Тэм Гринхилл посвящается
"Спи, менестрель, пусть оставит тебя тоска,
Пусть в эту ночь не снится тебе дорога,
Пусть не ищет гитары твоя рука.
Ты очень устал в пути, отдохни немного..."
Тэм Гринхилл.
Здравствуй, друг. Мне тебя не хватало, знаешь…
Впрочем, нам невпервой выживать вопреки.
Вот так и живёшь. И как-будто бы выживаешь,
Даже если о камни швыряет теченьем реки.
Всё же я ничего. Передряги бывали похуже.
Да и вряд ли от трудностей будет какой-нибудь вред.
Тяжело только знать, что собою ты миру не нужен,
Потому как ни масок у нас, ни таланта актёрского нет.
Я не лезу в толпу, не сражаюсь и не митингую.
Не пытаюсь услышанным быть и пленять молодых.
Тихо, мирно живу и грядущего века взыскую,
Ну а, если темно, то мечтаю о далях иных.

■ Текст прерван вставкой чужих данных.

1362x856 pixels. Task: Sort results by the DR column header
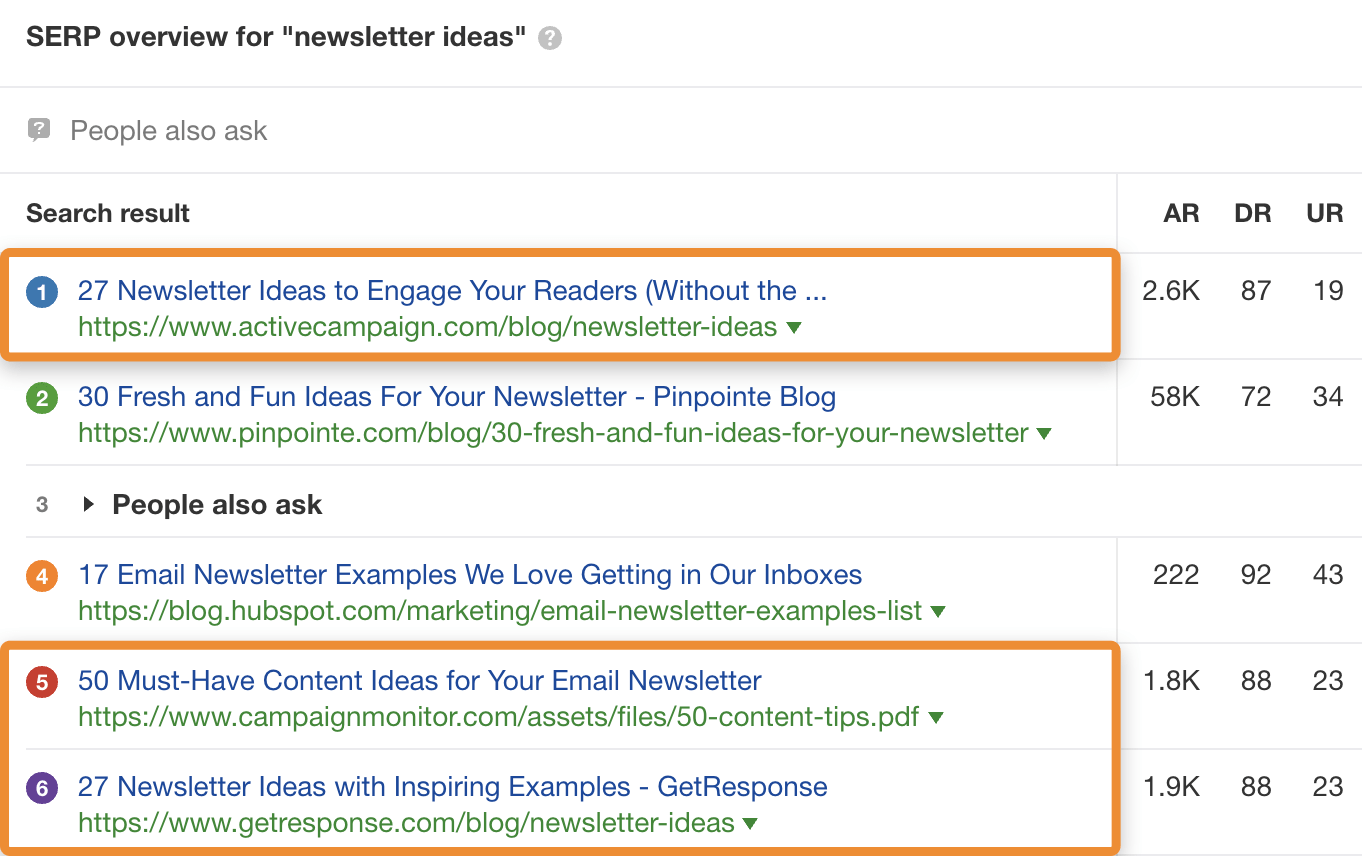(1252, 213)
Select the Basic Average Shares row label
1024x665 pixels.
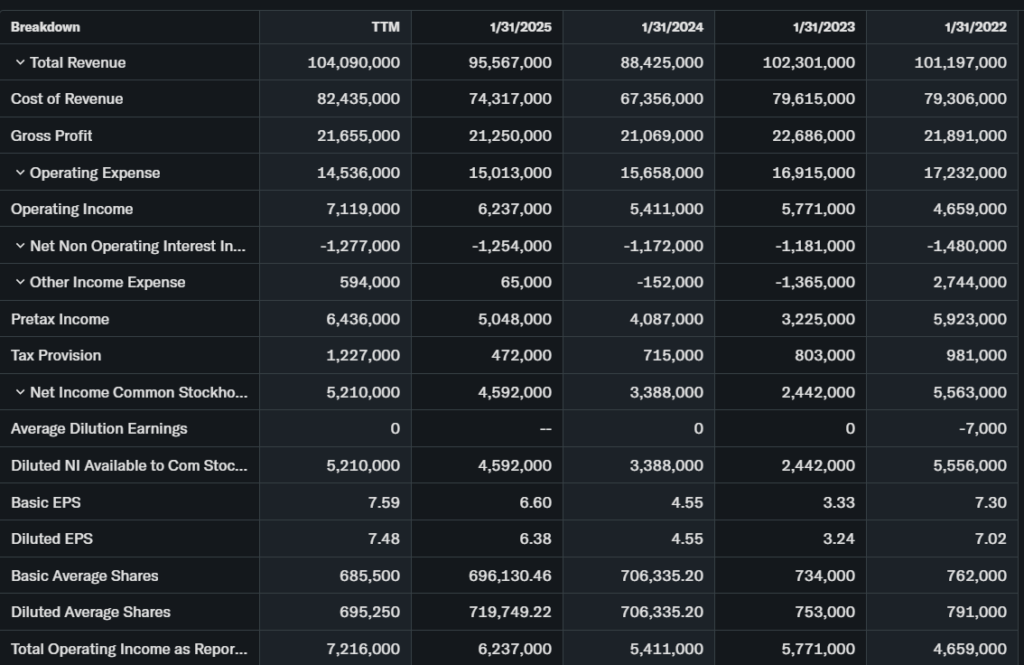[84, 576]
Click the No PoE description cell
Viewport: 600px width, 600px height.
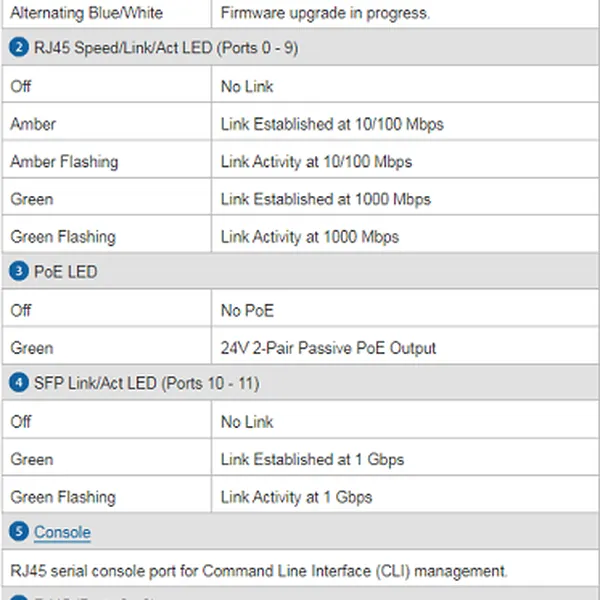pyautogui.click(x=247, y=311)
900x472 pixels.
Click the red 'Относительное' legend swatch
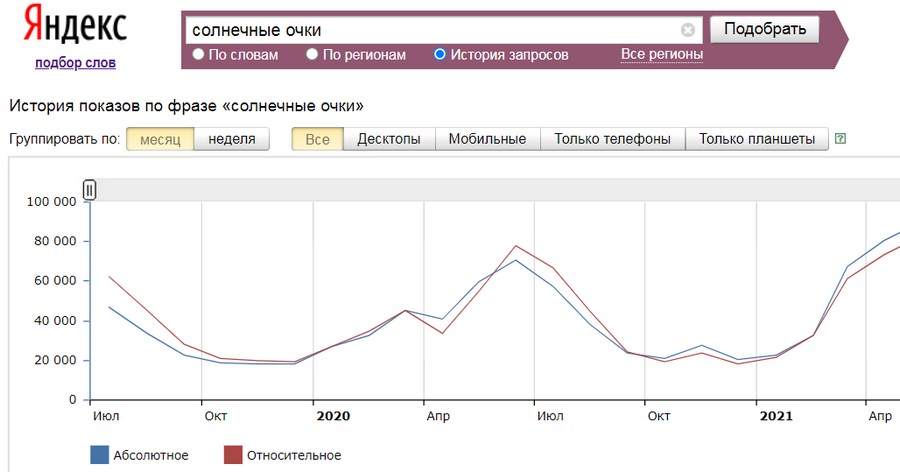point(232,455)
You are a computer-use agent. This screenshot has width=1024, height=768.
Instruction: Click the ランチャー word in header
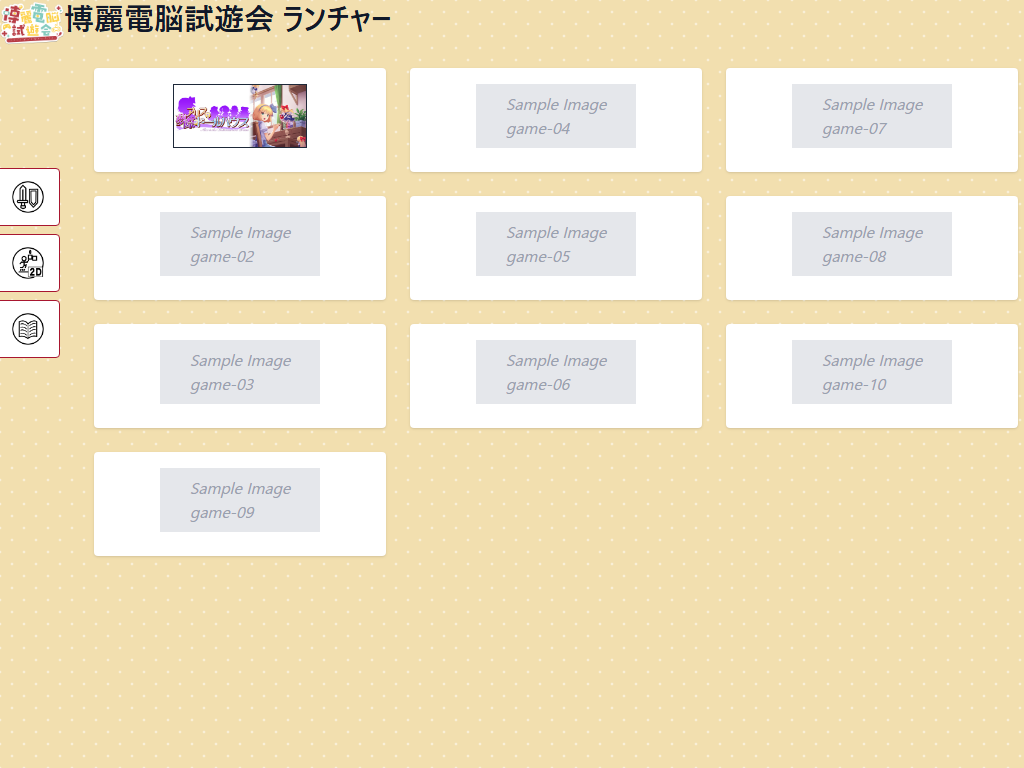tap(336, 20)
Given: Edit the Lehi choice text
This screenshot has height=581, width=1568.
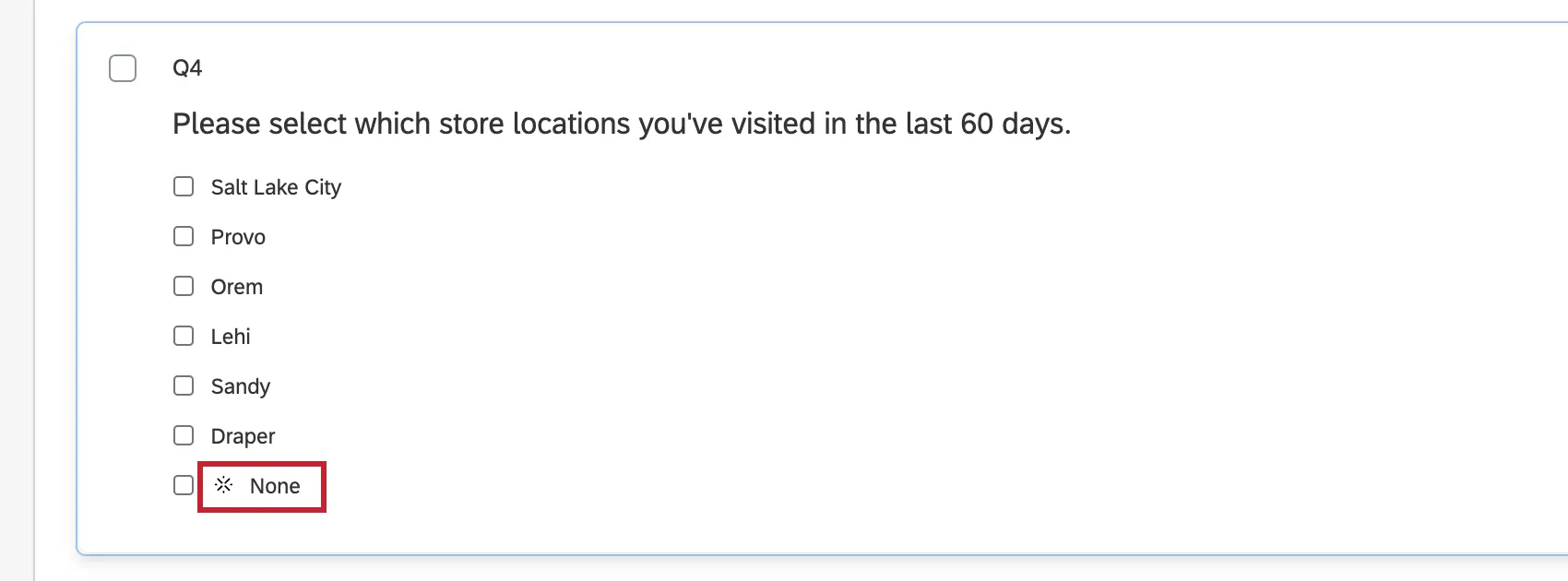Looking at the screenshot, I should (x=229, y=336).
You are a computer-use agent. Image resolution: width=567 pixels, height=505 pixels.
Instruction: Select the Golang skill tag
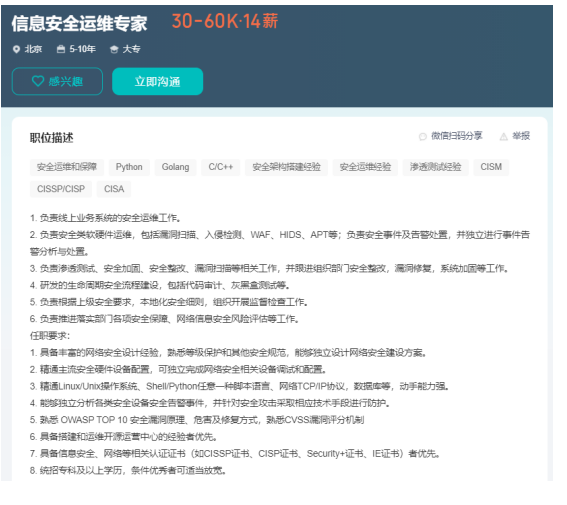(175, 167)
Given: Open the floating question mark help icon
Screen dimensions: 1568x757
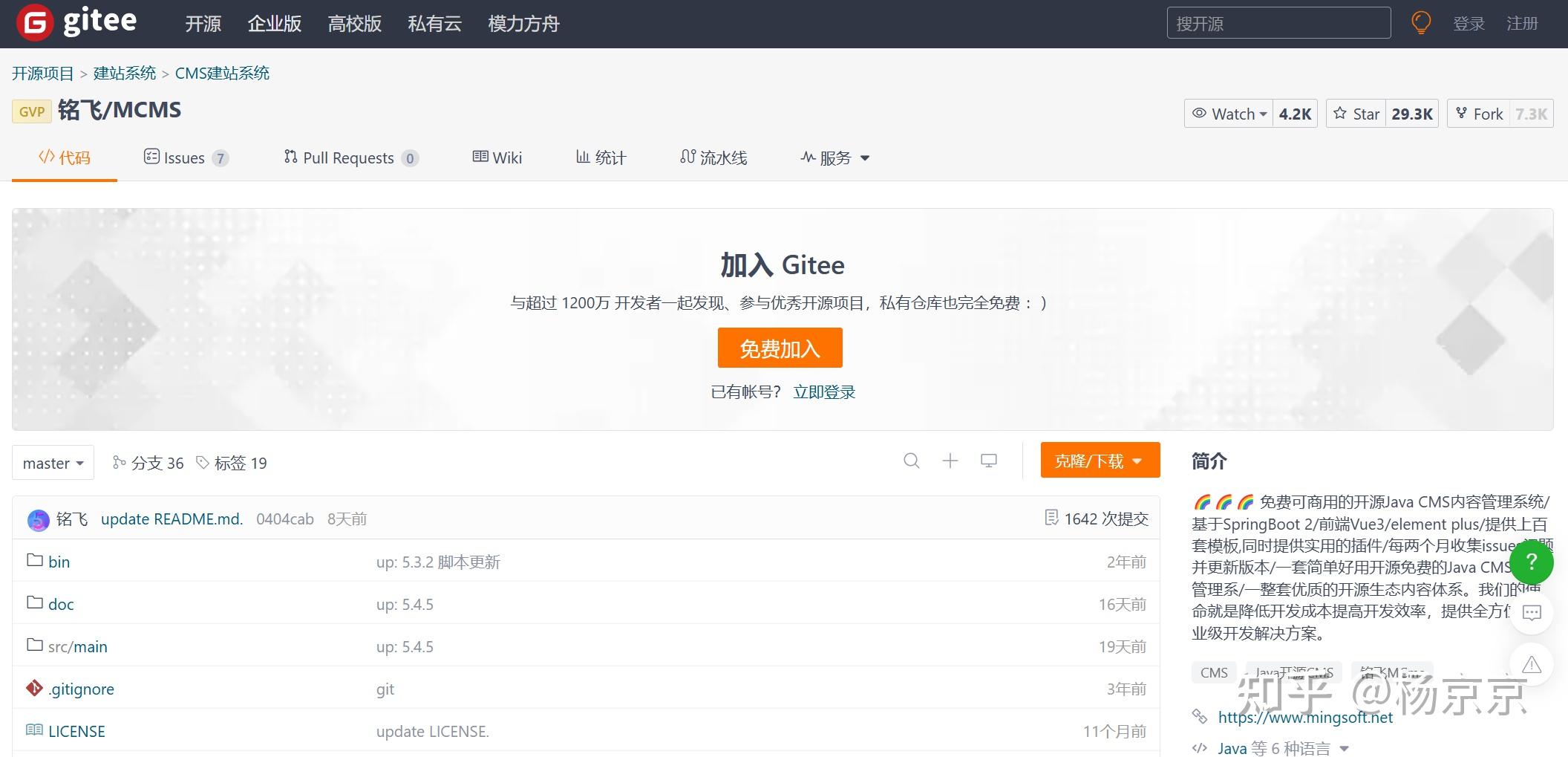Looking at the screenshot, I should 1532,562.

Ты же знаешь, родной, — нам без сказки и чуда неможно.
Слишком жёстки реалии, слишком безлика толпа.
Как без дароносящих Земле одиноко и сложно,
Так — без веры в неё наша сказка бывает слепа.
В поредевшем лесу, среди ветра и тени вечерней,
Мне всё чаще мерещится лютни твоей зачарованной глас.
Вижу словно во сне, как поёшь ты для знати и черни,
А на перстне звездою заветной сверкает топаз.
Где бродил ты, певец, и какими богами ведомый?
Не забыта ли древняя клятва, что нас породнила с тобой?
Сколько дней ты лишён был отчизны, заботы и дома?
И сумел ли смириться с жестокой своею судьбой?
Может нашим путям уж вовек не сойтись, как и нитям
В огрубевших ладонях трёх парок в одну не сплестись;
Верю я, неразрывно душевное наше соитье,
Неуёмное сердце вещает молитвой совместной спастись.
Что ж, лети сквозь мира, мой талантом отмеченный странник,
Освещая трущобы чужих обессиливших душ.
Честь и слава тебе, скорбных Ангелов брат и посланник,
Ну а мне неизменной сестрою келейная глушь.